> Reading text
The present invention relates to a high flow pressure relief valve and a process for installing the same, for use in commercial vehicles, for example, and more particularly, to a high flow pressure relief valve that may be installed directly on a fuel tank without additional plumbing positioned between the valve and the tank.
The present invention is particularly intended for use on commercial vehicles, although it may be used with any internal combustion engine connected to a fuel tank. In one particular application, LNG (Liquefied Natural Gas) trucks have one tank for holding natural gas and one smaller tank for holding the diesel used on the LNG truck. LNG engine manufacturers may desire a safety relief valve on the diesel tank to protect the diesel tank if accidental transfer of high pressure from the LNG tank occurs. Such a transfer of high pressure could occur if a pressure seal inside the LNG engine fails. A flow specification of this relief valve might be a flow rate as high as 3,000 standard cubic feet per hour (SCFH) which would prevent rupture of the diesel tank upon occurrence of the accidental transfer of high pressure from the LNG tank. Prior art pressure relief valves are mounted separately from the fuel tank and then plumbed to the fuel tank with hoses and fittings positioned between the valve and the tank. This remote installation of a valve is time intensive and costly and requires more space on the vehicle on which the assembly is installed. There is a need therefore for a safety valve that provides for a high flow rate and which is less time intensive and less expensive to install and which includes a more compact design.
The present invention provides a pressure relief valve and a mating fuel tank bung which are installed directly on a fuel tank, and a process of installing the same. One aspect of the present invention provides a pressure relief valve bung that is welded directly to the tank, and thereafter a pressure relief valve is attached directly to the bung by mating threads. This system and installation method provides a cost savings over prior art devices because the installation process is expedient, no additional plumbing is required, and the resulting installed valve may include additional safety features compared to prior art valves due to the exclusion of additional plumbing positioned between the valve and the fuel tank of the present invention. The present invention is compact and provides for safety release flow rates that meet desired specifications.

> Provided material
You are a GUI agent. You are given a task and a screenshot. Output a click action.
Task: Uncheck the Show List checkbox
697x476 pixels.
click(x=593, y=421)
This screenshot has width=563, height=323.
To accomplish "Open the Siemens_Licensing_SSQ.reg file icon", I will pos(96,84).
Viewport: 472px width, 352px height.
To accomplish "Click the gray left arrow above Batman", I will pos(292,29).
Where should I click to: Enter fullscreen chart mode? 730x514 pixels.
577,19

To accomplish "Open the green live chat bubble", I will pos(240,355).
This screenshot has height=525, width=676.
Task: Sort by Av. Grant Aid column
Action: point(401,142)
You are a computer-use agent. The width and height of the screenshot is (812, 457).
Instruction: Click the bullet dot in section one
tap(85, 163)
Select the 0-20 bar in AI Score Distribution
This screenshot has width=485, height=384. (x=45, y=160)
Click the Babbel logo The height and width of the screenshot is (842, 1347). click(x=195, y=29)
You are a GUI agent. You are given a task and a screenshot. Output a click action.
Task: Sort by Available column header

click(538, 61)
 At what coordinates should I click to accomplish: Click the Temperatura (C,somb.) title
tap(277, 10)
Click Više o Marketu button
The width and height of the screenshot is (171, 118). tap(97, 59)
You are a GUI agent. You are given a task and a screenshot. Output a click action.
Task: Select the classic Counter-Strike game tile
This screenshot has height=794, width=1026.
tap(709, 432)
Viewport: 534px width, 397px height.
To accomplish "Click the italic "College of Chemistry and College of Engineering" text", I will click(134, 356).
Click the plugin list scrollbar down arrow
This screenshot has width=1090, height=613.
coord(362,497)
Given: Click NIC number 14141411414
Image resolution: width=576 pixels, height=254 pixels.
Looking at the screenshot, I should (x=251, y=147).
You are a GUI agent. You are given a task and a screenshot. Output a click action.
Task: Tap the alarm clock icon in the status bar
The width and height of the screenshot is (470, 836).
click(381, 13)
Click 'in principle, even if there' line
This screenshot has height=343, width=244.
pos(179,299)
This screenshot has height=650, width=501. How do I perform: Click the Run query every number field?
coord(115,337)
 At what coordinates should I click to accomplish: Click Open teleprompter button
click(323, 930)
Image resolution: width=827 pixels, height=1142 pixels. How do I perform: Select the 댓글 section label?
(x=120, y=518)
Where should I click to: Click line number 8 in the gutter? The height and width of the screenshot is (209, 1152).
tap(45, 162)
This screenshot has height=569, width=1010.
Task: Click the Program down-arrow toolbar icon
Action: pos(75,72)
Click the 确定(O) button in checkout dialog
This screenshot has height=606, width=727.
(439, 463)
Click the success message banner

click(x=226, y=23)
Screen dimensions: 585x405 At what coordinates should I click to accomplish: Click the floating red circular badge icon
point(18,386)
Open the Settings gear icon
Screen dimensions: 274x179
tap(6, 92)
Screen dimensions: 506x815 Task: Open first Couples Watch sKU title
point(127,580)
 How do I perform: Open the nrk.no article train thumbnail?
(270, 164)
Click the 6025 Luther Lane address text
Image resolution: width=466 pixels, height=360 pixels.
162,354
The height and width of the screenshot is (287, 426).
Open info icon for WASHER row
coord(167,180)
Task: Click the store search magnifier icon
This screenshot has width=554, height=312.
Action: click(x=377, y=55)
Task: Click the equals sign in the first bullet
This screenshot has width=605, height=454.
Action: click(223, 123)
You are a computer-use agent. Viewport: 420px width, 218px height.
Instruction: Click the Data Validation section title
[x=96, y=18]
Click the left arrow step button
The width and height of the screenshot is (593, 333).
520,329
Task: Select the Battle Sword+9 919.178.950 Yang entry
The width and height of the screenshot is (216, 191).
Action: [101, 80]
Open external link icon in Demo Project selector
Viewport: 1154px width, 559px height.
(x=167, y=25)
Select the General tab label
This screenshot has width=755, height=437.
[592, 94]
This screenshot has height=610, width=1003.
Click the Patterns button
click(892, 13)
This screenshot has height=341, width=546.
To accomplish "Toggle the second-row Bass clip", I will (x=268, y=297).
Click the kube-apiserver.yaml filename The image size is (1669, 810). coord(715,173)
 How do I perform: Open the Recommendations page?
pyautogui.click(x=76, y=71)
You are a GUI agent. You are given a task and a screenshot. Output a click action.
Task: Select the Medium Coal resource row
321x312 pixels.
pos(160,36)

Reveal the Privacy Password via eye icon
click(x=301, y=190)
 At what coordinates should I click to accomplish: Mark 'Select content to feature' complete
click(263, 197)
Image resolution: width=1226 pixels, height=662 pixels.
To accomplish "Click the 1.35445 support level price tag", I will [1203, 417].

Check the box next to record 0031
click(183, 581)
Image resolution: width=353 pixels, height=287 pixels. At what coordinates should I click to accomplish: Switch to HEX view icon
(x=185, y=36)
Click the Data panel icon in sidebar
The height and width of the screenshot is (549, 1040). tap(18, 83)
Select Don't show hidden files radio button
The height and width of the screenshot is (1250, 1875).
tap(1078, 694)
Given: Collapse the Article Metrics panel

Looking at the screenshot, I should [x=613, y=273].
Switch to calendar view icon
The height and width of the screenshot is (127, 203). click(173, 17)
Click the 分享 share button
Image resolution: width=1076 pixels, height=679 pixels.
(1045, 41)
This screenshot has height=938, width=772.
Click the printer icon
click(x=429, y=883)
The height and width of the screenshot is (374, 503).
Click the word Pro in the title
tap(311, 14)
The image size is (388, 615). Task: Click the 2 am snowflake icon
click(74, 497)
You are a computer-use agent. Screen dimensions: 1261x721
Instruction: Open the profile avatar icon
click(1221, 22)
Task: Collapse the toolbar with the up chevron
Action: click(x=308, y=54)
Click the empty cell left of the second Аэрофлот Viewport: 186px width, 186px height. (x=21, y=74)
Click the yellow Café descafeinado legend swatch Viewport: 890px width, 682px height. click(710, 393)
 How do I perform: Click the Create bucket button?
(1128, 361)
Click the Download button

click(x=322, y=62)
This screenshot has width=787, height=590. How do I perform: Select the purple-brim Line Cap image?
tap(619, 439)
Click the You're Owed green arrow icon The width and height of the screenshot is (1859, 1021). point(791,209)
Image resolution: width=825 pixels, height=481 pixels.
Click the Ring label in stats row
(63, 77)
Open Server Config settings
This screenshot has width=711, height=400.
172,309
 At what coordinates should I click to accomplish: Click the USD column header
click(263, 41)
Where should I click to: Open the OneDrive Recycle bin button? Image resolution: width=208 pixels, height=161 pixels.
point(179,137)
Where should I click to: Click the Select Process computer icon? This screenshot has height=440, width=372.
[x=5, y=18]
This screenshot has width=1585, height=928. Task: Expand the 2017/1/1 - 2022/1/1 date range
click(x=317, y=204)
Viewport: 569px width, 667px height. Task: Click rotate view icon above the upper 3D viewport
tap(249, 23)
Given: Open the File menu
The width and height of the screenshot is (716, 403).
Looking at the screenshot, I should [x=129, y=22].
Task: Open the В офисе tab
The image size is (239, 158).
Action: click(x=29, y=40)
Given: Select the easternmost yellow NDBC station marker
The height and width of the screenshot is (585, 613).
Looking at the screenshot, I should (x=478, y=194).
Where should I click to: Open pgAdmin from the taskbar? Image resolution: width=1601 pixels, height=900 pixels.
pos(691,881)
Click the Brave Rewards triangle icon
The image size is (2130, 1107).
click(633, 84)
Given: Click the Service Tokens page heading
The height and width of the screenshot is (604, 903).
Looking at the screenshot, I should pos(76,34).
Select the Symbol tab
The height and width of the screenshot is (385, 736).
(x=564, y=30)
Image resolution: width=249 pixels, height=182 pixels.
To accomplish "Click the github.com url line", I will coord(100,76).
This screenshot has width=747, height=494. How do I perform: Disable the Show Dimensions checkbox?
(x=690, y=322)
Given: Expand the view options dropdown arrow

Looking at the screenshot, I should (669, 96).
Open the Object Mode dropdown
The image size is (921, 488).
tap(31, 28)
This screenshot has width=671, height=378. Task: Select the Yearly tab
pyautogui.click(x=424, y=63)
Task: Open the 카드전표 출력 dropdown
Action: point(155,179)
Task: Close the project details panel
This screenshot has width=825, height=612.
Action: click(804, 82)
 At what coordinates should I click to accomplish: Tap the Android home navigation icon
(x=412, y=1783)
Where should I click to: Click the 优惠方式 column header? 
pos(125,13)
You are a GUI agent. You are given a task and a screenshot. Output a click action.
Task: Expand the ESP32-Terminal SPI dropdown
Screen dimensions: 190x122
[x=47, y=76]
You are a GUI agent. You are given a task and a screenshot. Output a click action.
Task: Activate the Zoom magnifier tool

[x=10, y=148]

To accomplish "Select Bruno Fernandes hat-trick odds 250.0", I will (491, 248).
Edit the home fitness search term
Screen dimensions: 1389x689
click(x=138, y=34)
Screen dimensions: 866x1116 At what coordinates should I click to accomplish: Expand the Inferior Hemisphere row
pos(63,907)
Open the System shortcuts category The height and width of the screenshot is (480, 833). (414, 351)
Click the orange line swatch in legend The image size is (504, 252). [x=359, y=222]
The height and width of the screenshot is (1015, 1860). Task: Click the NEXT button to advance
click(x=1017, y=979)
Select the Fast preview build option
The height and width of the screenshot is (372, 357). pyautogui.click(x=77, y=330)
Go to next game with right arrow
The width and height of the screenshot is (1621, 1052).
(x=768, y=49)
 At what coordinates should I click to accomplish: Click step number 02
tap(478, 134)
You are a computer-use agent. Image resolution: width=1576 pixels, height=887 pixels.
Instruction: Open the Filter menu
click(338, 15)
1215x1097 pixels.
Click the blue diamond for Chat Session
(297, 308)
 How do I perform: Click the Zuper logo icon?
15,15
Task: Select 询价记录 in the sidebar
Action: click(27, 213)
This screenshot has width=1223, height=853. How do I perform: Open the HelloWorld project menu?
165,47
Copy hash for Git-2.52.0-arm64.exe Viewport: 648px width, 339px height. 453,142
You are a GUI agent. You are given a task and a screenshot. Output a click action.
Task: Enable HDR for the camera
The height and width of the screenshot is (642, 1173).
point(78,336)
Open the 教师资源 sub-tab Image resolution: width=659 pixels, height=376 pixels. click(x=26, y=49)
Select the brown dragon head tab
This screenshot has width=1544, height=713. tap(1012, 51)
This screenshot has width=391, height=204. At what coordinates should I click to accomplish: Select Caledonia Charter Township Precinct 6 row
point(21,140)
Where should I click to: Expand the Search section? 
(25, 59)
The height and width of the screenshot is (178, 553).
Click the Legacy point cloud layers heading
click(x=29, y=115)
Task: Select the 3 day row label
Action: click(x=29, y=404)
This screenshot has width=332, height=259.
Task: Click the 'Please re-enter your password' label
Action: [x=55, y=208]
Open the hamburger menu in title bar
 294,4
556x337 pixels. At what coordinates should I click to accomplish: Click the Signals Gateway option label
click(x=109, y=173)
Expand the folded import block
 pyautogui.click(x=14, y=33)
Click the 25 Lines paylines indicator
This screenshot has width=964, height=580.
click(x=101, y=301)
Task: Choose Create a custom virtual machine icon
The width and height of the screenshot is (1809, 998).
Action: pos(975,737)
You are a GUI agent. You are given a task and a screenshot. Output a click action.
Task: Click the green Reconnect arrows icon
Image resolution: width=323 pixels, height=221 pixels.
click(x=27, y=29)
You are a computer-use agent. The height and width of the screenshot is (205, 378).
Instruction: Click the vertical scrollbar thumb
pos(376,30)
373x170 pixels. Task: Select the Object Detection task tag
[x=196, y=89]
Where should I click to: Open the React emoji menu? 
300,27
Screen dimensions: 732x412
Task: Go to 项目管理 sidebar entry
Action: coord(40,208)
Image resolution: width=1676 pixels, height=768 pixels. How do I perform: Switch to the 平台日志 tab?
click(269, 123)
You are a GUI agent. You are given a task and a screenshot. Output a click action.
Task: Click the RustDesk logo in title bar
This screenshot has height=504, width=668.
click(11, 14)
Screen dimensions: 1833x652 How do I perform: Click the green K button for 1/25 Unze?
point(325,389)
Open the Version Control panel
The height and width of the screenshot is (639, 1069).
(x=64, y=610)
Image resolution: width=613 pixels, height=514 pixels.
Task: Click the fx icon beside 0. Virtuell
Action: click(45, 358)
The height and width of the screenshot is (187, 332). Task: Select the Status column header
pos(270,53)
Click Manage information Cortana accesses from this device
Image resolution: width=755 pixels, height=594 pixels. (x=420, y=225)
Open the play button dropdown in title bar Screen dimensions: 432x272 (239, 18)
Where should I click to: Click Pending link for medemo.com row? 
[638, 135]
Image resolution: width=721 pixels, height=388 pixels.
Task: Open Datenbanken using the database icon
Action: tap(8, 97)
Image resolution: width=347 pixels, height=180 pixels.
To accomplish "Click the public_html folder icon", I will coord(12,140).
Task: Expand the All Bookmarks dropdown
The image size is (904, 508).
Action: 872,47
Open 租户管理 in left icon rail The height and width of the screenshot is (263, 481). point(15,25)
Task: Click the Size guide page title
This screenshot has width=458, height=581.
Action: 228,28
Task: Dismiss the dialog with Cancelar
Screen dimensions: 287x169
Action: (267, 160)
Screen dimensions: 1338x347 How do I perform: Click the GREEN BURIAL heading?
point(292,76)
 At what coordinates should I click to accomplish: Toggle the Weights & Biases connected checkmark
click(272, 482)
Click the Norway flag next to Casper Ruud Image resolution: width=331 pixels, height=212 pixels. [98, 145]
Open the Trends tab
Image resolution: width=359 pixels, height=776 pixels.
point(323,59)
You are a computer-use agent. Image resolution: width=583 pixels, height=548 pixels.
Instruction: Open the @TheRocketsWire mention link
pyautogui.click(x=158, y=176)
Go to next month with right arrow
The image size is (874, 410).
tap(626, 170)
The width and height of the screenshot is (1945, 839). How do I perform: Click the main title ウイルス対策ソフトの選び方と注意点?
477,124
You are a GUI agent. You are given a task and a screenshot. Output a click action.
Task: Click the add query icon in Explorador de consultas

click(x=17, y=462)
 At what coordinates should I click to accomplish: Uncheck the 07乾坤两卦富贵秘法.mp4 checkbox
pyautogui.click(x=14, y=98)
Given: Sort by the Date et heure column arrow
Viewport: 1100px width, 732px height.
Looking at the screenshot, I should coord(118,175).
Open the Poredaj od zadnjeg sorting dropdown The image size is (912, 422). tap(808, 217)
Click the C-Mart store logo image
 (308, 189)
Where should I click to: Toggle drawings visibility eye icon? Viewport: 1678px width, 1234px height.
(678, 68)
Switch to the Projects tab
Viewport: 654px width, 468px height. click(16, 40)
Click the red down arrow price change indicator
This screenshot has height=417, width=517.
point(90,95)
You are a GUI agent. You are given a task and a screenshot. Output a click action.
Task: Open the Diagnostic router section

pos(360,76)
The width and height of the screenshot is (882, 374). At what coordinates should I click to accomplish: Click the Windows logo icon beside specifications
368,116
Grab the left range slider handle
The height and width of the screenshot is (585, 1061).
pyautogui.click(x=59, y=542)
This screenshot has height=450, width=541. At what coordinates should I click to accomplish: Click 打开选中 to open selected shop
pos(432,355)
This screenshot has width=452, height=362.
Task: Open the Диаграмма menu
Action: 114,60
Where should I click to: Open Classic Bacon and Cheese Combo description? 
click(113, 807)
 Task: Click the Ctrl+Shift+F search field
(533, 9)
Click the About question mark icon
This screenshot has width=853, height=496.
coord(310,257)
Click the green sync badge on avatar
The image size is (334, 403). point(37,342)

> Task goal
Answer these questions using the text on the high flow pressure relief valve, one answer per line:
(a) What does the smaller tank on an LNG truck hold?
(b) What flow rate might the relief valve's flow specification call for?
(c) How is the pressure relief valve bung fastened to the tank?

> Exercise answer
(a) The diesel used on the LNG truck.
(b) As high as 3,000 standard cubic feet per hour (SCFH).
(c) It is welded directly to the tank.